Render the stretch from the line containing "You are a computer-use agent. Viewport: 1456px" through the line containing "click(521, 57)", both included, as a Markdown table with the columns "No." and "Text", numbering each row and leaving out blank lines.

* BEGIN INPUT *

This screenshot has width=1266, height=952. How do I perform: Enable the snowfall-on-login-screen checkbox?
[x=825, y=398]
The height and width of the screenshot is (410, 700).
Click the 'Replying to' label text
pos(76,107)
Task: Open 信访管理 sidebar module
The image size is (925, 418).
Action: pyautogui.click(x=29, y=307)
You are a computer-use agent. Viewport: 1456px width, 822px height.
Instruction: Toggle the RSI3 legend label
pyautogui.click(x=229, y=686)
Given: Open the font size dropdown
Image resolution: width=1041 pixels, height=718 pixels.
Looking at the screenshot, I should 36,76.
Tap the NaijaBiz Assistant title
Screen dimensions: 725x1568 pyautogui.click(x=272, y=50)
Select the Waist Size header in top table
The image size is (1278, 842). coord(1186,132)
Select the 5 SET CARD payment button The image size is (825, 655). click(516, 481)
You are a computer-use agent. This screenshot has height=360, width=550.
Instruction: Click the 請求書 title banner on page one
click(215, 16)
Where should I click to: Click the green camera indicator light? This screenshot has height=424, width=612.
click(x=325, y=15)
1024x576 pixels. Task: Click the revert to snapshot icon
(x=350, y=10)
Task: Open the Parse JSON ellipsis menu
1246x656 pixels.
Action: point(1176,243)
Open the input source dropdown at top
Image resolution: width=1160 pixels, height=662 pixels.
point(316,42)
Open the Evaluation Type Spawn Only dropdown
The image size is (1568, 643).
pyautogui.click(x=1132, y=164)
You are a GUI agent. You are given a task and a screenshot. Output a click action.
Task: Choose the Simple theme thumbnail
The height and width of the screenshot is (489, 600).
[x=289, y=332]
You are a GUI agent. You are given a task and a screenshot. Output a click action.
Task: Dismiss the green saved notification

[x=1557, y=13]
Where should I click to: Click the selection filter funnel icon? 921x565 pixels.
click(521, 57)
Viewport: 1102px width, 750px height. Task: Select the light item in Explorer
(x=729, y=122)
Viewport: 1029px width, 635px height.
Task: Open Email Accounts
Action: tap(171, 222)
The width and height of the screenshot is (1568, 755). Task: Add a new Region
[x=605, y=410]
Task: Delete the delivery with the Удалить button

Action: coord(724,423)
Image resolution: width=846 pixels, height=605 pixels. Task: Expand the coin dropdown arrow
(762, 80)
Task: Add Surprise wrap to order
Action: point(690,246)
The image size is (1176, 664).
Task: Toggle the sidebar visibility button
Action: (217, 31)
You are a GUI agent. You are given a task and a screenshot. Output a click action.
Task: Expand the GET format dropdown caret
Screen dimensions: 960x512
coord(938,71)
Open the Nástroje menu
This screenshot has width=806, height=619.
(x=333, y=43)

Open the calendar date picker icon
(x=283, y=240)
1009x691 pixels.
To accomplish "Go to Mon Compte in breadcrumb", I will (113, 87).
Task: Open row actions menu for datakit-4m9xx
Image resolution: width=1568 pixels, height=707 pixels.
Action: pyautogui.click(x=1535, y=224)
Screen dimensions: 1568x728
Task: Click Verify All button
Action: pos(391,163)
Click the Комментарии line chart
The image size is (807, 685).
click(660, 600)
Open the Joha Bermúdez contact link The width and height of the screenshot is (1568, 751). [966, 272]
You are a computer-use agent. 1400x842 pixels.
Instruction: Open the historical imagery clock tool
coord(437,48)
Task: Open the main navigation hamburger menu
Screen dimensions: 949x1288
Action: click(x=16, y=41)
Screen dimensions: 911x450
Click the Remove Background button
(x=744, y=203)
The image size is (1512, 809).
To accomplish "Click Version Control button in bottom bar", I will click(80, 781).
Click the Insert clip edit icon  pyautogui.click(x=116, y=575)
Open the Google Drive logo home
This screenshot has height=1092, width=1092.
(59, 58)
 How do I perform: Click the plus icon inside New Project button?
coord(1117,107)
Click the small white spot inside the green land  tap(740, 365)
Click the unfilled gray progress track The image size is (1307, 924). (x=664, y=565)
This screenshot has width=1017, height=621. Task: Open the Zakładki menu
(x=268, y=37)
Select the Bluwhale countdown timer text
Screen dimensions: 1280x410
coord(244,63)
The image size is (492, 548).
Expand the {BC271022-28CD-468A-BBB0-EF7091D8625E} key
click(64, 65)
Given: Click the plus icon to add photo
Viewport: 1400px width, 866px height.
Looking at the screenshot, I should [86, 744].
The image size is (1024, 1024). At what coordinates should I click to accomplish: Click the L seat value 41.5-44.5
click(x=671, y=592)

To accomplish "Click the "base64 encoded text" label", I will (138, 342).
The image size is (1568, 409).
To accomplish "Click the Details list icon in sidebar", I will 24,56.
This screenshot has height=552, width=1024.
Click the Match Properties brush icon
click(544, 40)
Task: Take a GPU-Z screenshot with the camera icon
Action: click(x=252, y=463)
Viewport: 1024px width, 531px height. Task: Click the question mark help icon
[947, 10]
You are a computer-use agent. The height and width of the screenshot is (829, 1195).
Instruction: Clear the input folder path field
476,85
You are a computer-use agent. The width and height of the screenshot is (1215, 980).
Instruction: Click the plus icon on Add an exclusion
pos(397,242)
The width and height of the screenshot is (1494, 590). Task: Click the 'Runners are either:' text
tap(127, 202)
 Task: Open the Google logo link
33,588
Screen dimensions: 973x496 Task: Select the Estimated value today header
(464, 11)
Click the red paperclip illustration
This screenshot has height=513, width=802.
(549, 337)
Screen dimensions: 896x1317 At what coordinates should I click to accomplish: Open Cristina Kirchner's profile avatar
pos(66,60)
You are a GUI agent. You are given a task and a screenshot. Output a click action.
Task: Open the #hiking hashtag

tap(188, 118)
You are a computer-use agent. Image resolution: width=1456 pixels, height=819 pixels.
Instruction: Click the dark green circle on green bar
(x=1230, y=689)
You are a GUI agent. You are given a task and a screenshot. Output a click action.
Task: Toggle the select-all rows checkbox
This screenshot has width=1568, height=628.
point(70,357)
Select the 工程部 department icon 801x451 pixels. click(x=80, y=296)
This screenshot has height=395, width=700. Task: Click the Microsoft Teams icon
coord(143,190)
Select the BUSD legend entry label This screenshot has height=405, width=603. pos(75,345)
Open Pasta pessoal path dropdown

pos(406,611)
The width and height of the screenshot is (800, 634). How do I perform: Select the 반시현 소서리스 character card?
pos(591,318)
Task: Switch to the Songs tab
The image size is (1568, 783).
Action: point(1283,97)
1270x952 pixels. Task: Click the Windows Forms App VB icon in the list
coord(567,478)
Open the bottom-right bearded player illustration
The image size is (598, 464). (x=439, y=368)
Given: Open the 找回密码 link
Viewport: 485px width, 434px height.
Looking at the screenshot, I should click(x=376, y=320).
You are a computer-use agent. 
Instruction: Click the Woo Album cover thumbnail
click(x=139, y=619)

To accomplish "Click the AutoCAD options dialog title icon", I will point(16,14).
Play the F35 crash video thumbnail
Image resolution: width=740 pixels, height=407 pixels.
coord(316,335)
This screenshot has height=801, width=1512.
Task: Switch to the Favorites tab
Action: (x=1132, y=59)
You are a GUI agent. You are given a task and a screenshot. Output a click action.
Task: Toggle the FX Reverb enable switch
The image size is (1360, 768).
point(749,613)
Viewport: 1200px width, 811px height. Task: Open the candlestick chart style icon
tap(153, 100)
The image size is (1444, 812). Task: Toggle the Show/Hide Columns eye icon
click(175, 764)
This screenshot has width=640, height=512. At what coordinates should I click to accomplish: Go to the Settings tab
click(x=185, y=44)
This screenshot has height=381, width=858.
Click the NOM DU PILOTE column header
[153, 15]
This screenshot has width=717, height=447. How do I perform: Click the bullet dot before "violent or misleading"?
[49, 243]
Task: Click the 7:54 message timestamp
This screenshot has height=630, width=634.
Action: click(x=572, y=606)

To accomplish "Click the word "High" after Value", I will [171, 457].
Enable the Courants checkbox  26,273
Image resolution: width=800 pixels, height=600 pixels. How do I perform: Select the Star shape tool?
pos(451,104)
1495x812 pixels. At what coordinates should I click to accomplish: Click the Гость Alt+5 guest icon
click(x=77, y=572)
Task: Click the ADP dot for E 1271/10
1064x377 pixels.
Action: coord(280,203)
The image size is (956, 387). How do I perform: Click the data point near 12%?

* END INPUT *

§ ANSWER TO THIS PROBLEM
| No. | Text |
|---|---|
| 1 | You are a computer-use agent. Viewport: 1456px width, 822px height. |
| 2 | Instruction: Toggle the RSI3 legend label |
| 3 | pyautogui.click(x=229, y=686) |
| 4 | Given: Open the font size dropdown |
| 5 | Image resolution: width=1041 pixels, height=718 pixels. |
| 6 | Looking at the screenshot, I should 36,76. |
| 7 | Tap the NaijaBiz Assistant title |
| 8 | Screen dimensions: 725x1568 pyautogui.click(x=272, y=50) |
| 9 | Select the Waist Size header in top table |
| 10 | The image size is (1278, 842). coord(1186,132) |
| 11 | Select the 5 SET CARD payment button The image size is (825, 655). click(516, 481) |
| 12 | You are a computer-use agent. This screenshot has height=360, width=550. |
| 13 | Instruction: Click the 請求書 title banner on page one |
| 14 | click(215, 16) |
| 15 | Where should I click to: Click the green camera indicator light? This screenshot has height=424, width=612. |
| 16 | click(x=325, y=15) |
| 17 | 1024x576 pixels. Task: Click the revert to snapshot icon |
| 18 | (x=350, y=10) |
| 19 | Task: Open the Parse JSON ellipsis menu |
| 20 | 1246x656 pixels. |
| 21 | Action: point(1176,243) |
| 22 | Open the input source dropdown at top |
| 23 | Image resolution: width=1160 pixels, height=662 pixels. |
| 24 | point(316,42) |
| 25 | Open the Evaluation Type Spawn Only dropdown |
| 26 | The image size is (1568, 643). |
| 27 | pyautogui.click(x=1132, y=164) |
| 28 | You are a GUI agent. You are given a task and a screenshot. Output a click action. |
| 29 | Task: Choose the Simple theme thumbnail |
| 30 | The height and width of the screenshot is (489, 600). |
| 31 | [x=289, y=332] |
| 32 | You are a GUI agent. You are given a task and a screenshot. Output a click action. |
| 33 | Task: Dismiss the green saved notification |
| 34 | [x=1557, y=13] |
| 35 | Where should I click to: Click the selection filter funnel icon? 921x565 pixels. |
| 36 | click(521, 57) |